L'Ukraine reçoit de nouvelles aides de l'Occident. Mais cette fois, il s'agit bel et bien d'une force de frappe directe.

Chars de combat, blindés... L'Occident franchit un palier important dans son aide à l'Ukraine
©Belgaimage

« La guerre en Ukraine a atteint un tournant. » Cette petite phrase du président américain Joe Biden lâchée fin de semaine lors d'une réunion à la Maison Blanche n'avait rien d'anodin. Les USA ont décidé de passer à la vitesse supérieure dans le soutien fourni aux forces de président Volodymyr Zelensky.

Lire aussi : Comment la guerre en Ukraine évoluera-t-elle en 2023 ? "Avec la Russie, on peut tout imaginer"

Pour la première fois, l'Occident s'engage à envoyer du matériel lourd pour soutenir l'armée ukrainienne.
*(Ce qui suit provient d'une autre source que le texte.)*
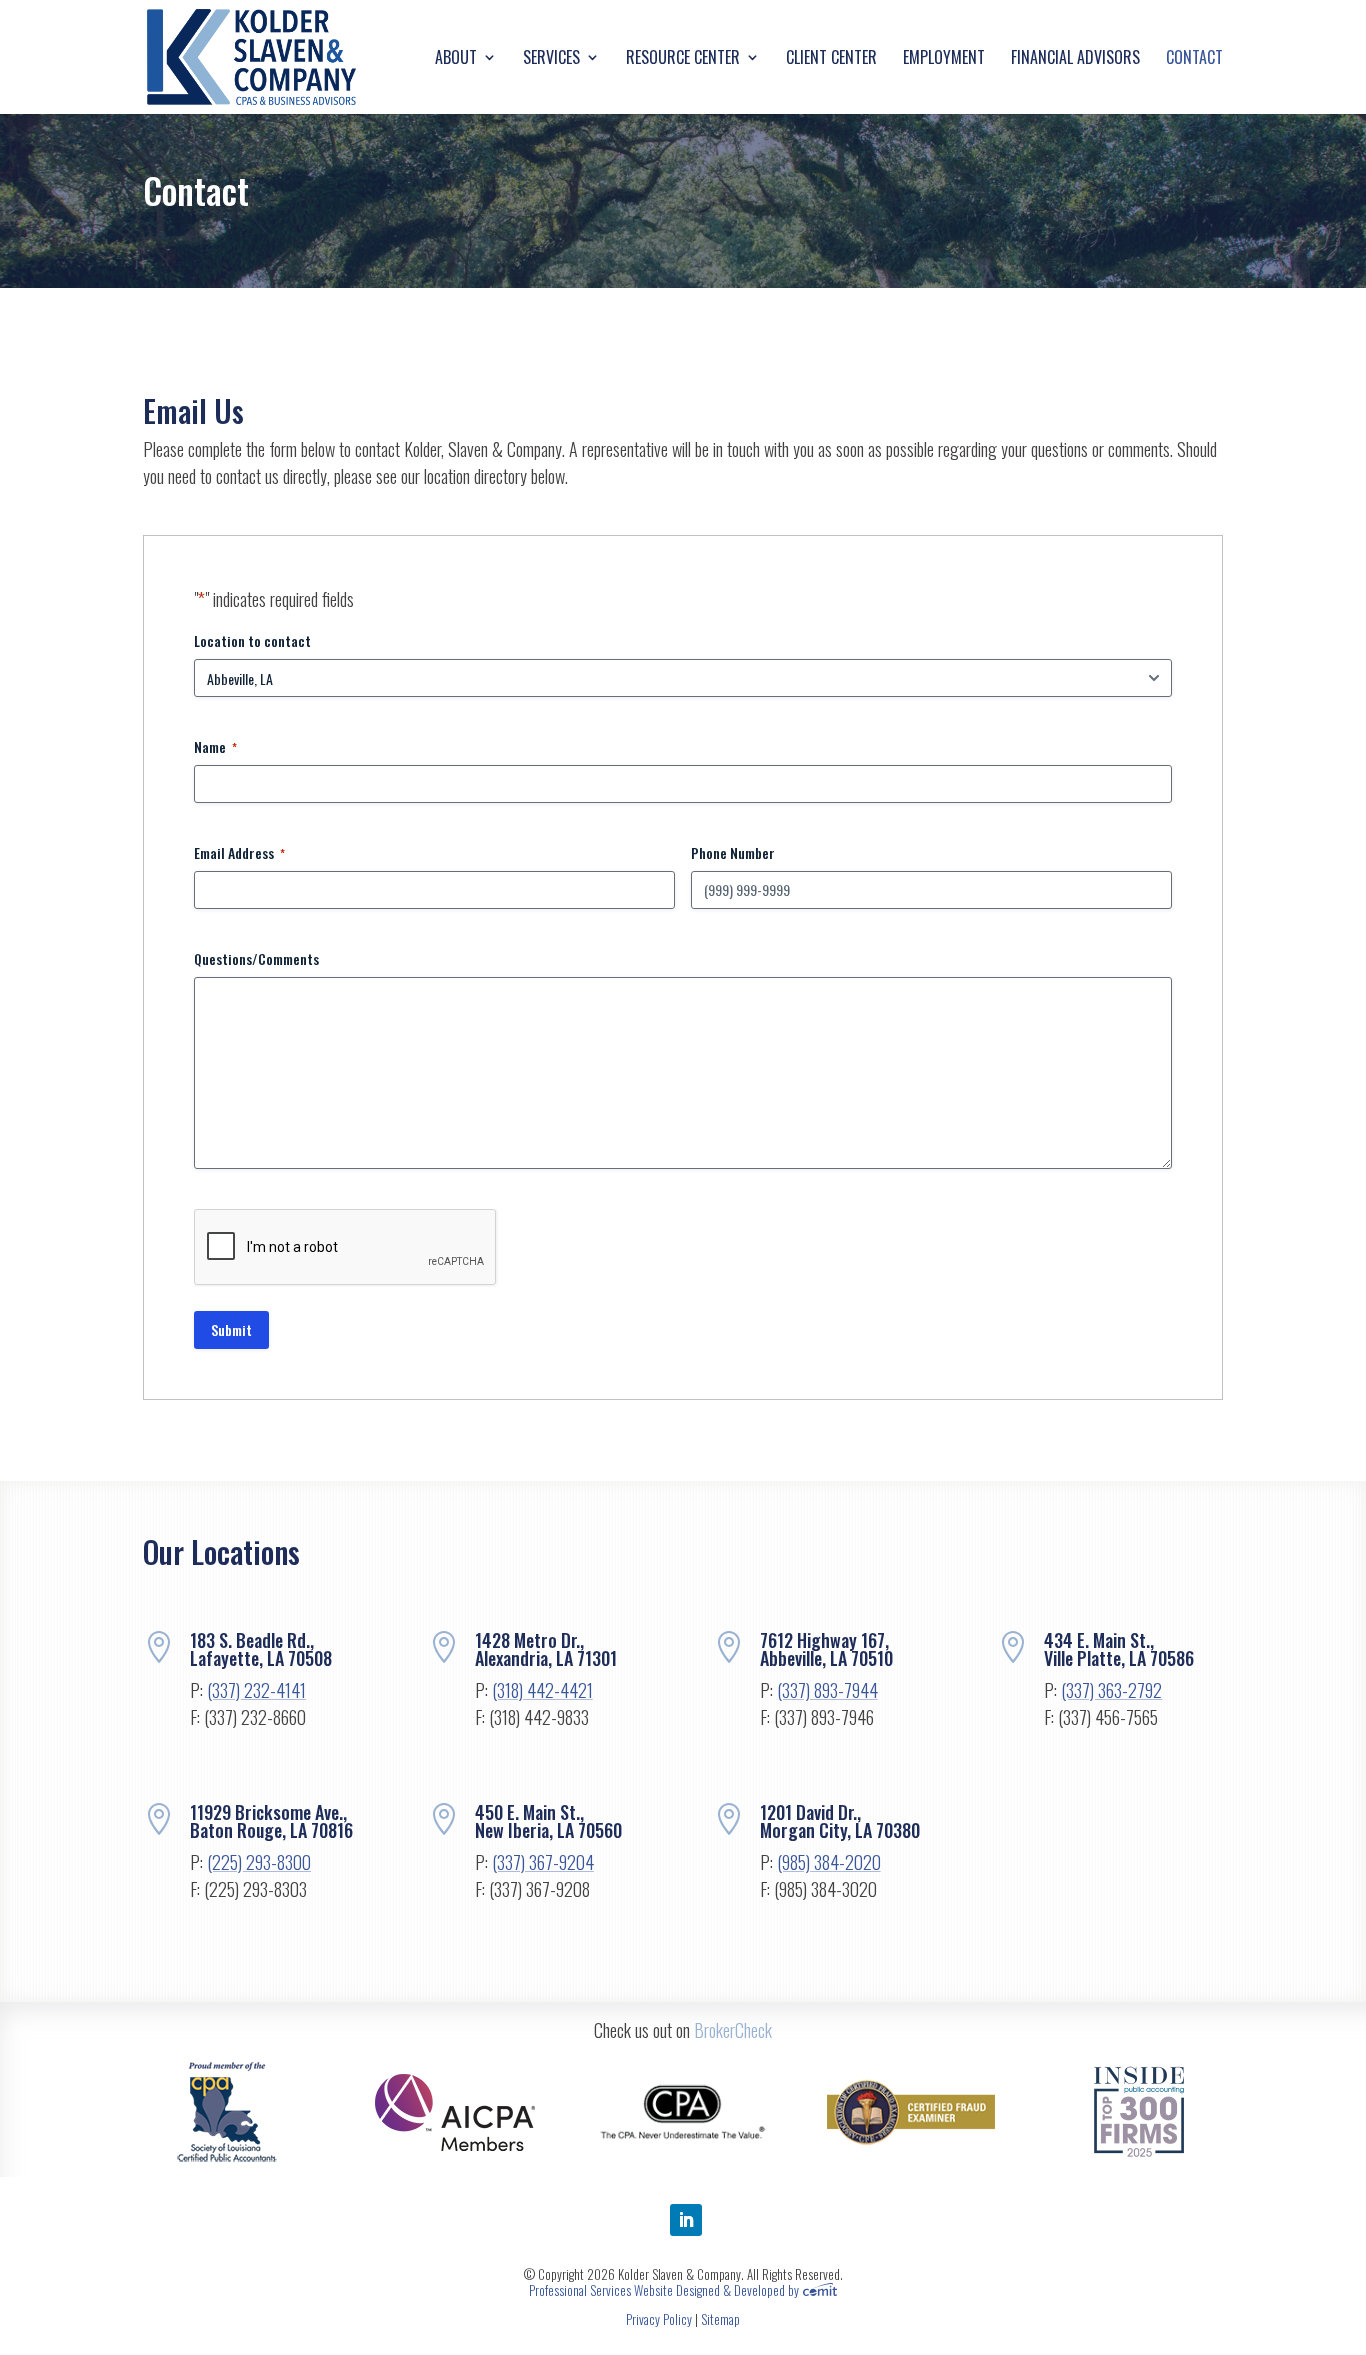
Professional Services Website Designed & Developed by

Washington promet de livrer une cinquantaine de véhicules Bradley. De véritables chars d'assaut, une première depuis le début du conflit ! Berlin a annoncé quant à lui qu'il devrait mettre à disposition entre 20 et 40 Marder. Ces équipements devraient entrer dans une stratégie bien précise. Marc Chassillan, ingénieur et spécialiste de l'armement terrestre, explique à nos confrères du Monde : « Leur rôle est d'escorter les chars sur le champ de bataille en éliminant les équipes antichars ennemies, en nettoyant les flancs d'attaque et en détruisant les blindés adverses. »
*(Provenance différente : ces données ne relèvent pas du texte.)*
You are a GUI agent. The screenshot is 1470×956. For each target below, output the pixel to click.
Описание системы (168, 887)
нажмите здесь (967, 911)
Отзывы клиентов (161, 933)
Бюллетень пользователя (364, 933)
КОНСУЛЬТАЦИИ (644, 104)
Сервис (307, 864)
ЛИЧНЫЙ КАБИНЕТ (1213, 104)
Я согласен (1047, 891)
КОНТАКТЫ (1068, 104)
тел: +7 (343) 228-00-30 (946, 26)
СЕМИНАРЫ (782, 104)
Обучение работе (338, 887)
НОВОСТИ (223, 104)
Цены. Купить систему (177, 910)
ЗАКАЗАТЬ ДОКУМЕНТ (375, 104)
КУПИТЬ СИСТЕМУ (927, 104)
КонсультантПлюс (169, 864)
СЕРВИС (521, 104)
Pour une contre-offensive ? 

Il s'agit donc de matériel militaire lourd qui est envoyé sur le front. L'Allemagne passe dans une autre dimension dans son engagement dans ce conflit. Ce changement de stratégie vient du fait que plusieurs alliés occidentaux de poids - France, Allemagne, USA - aient décidé d'agir ensemble. « Depuis le début de la guerre, nous n'avons cessé d'étendre notre soutien et notre collaboration avec nos partenaires. Il est donc assez logique que nous fassions ce nouveau pas aujourd'hui », a confié le vice-chancelier allemand Robert Habeck.

Ce soutien doit permettre à l'Ukraine de se préparer face à une contre-offensive russe attendue à la sortie de l'hiver. La mobilisation partielle de 300.000 hommes annoncée à l'automne par Vladimir Poutine pourrait alors déployer toute son envergure.